> **Problem details**:
From the material below, retype exactly the lines that begin at the line with "335x208 pixels." and end after the line with "The image size is (297, 266)."; pictures stay out of the copy.

· · ·

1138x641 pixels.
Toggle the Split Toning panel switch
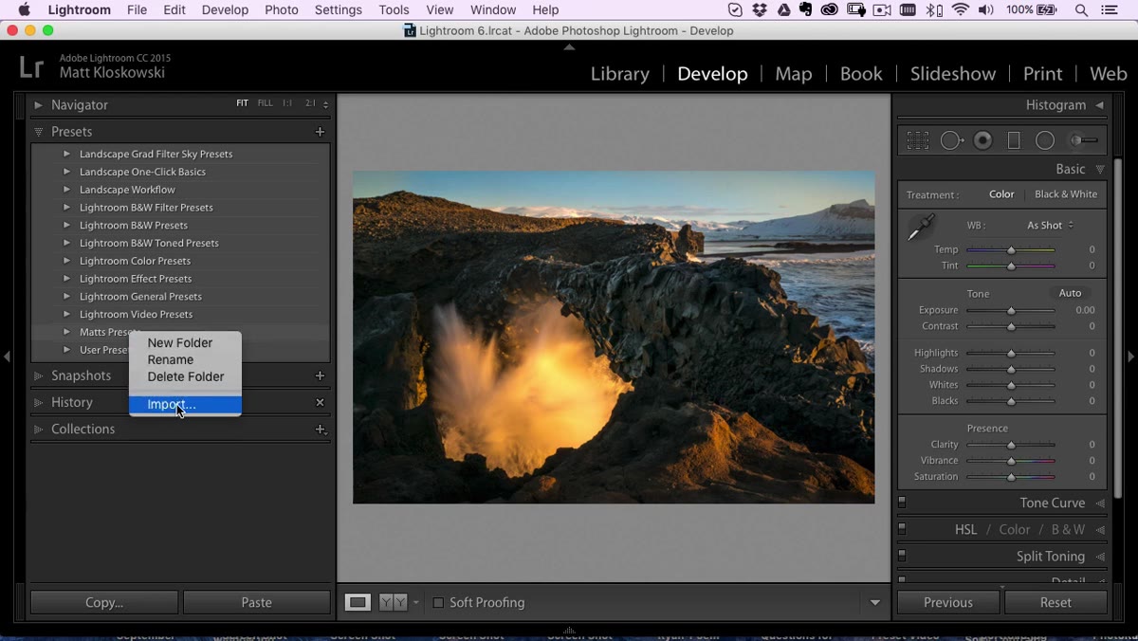(902, 556)
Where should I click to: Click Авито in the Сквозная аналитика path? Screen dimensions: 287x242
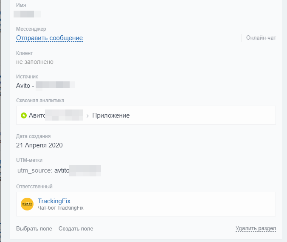36,115
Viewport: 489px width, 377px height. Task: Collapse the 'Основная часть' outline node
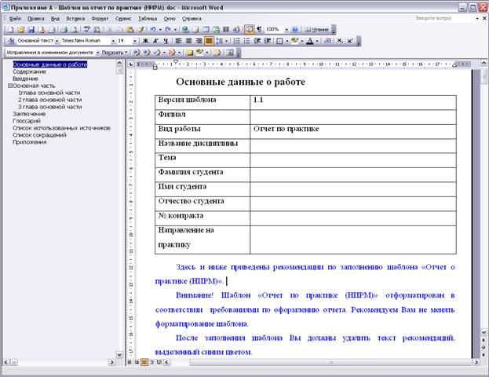coord(10,86)
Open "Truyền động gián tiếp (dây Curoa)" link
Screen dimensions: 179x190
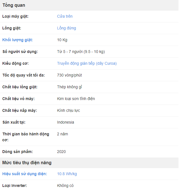pyautogui.click(x=87, y=63)
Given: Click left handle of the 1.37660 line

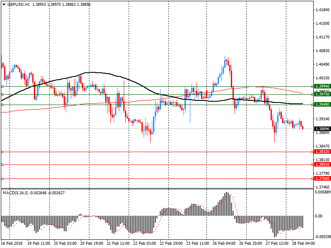Looking at the screenshot, I should pos(2,179).
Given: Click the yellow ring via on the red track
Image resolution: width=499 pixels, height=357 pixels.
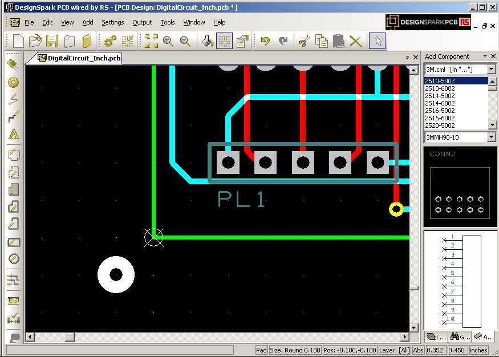Looking at the screenshot, I should [396, 209].
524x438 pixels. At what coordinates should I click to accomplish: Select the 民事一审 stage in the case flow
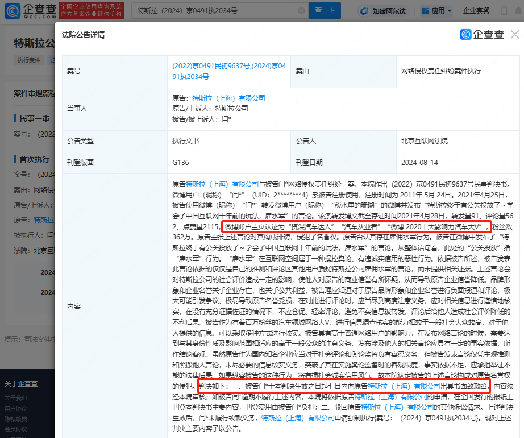[34, 118]
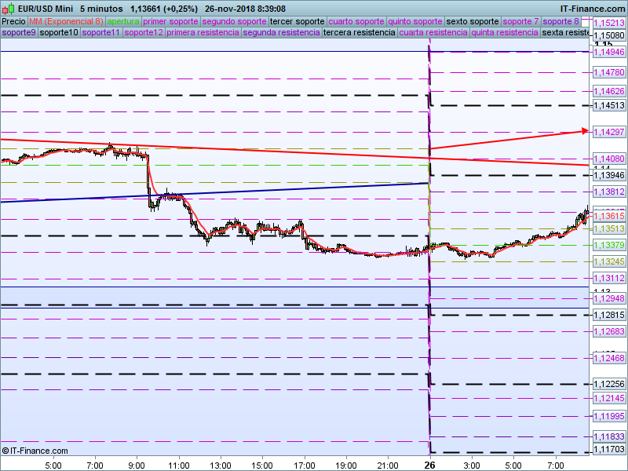The image size is (628, 471).
Task: Click the '5 minutos' timeframe text
Action: (101, 8)
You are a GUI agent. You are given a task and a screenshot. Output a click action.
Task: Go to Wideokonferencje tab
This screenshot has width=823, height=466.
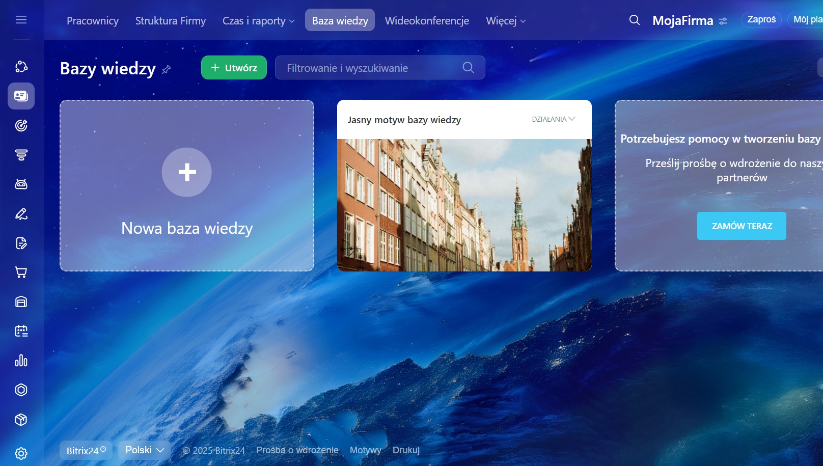coord(427,21)
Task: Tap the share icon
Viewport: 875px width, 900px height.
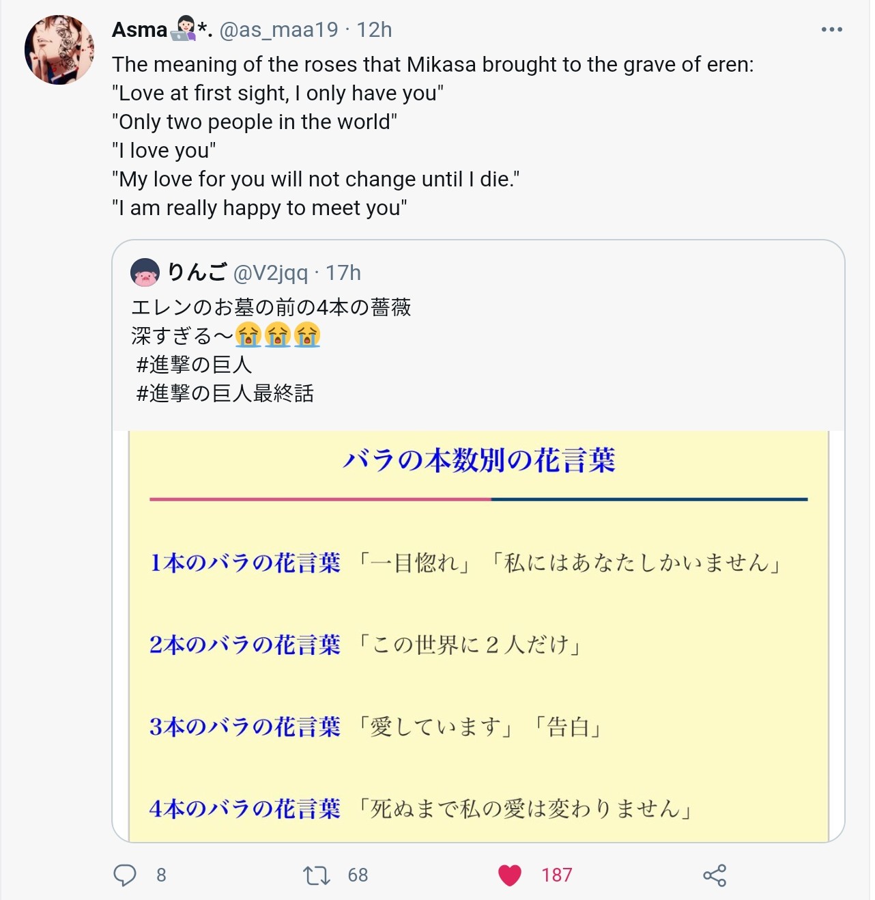Action: coord(714,875)
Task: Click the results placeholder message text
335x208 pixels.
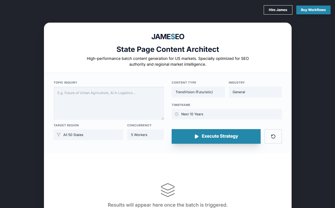Action: tap(168, 205)
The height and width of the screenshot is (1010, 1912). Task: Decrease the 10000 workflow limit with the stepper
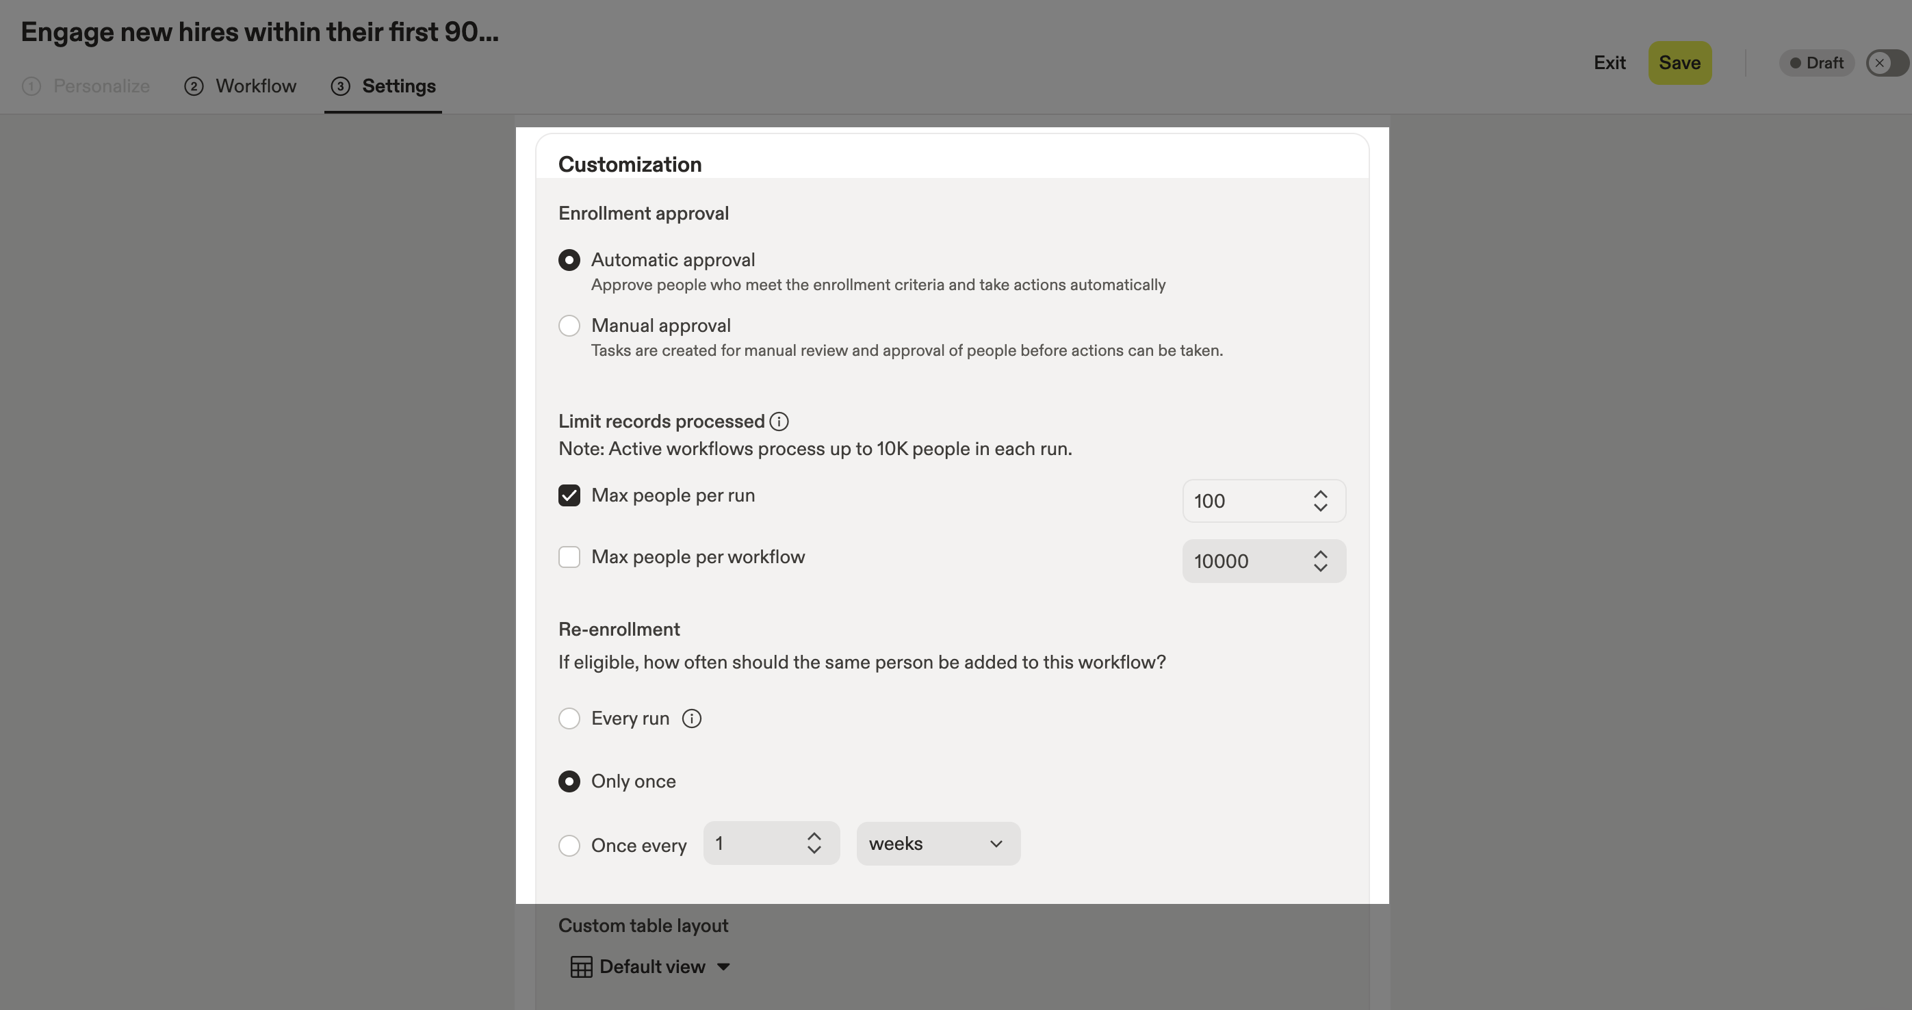pyautogui.click(x=1320, y=569)
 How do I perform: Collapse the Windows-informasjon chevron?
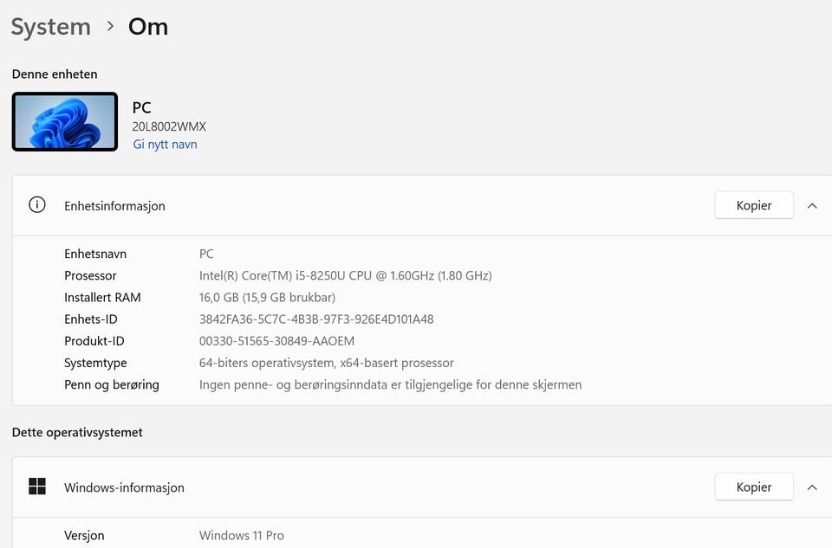click(812, 487)
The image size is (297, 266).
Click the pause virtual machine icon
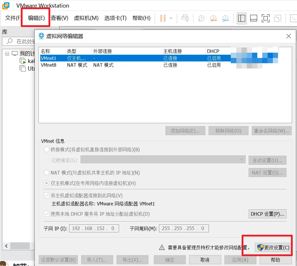point(163,18)
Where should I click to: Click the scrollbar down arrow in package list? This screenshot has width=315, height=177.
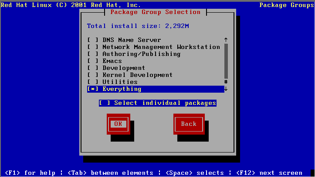[x=226, y=89]
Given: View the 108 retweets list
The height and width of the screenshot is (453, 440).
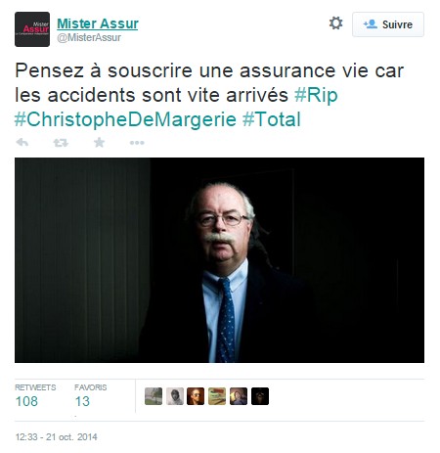Looking at the screenshot, I should click(x=35, y=396).
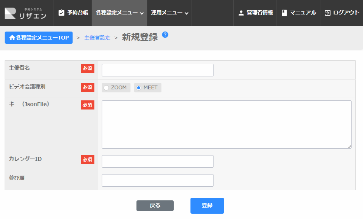Click the blue help question mark icon
The image size is (363, 219).
[165, 35]
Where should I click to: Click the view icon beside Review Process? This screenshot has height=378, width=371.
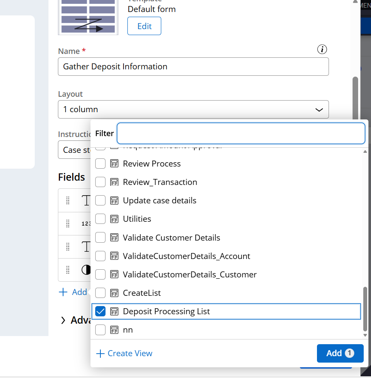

· · ·

> **Finished exercise**:
335x208 pixels.
Action: tap(168, 205)
The height and width of the screenshot is (1010, 1912). Task: Decrease the 10000 workflow limit with the stepper
pyautogui.click(x=1320, y=569)
 How do I perform: Collapse the Windows-informasjon chevron?
click(812, 487)
The image size is (297, 266).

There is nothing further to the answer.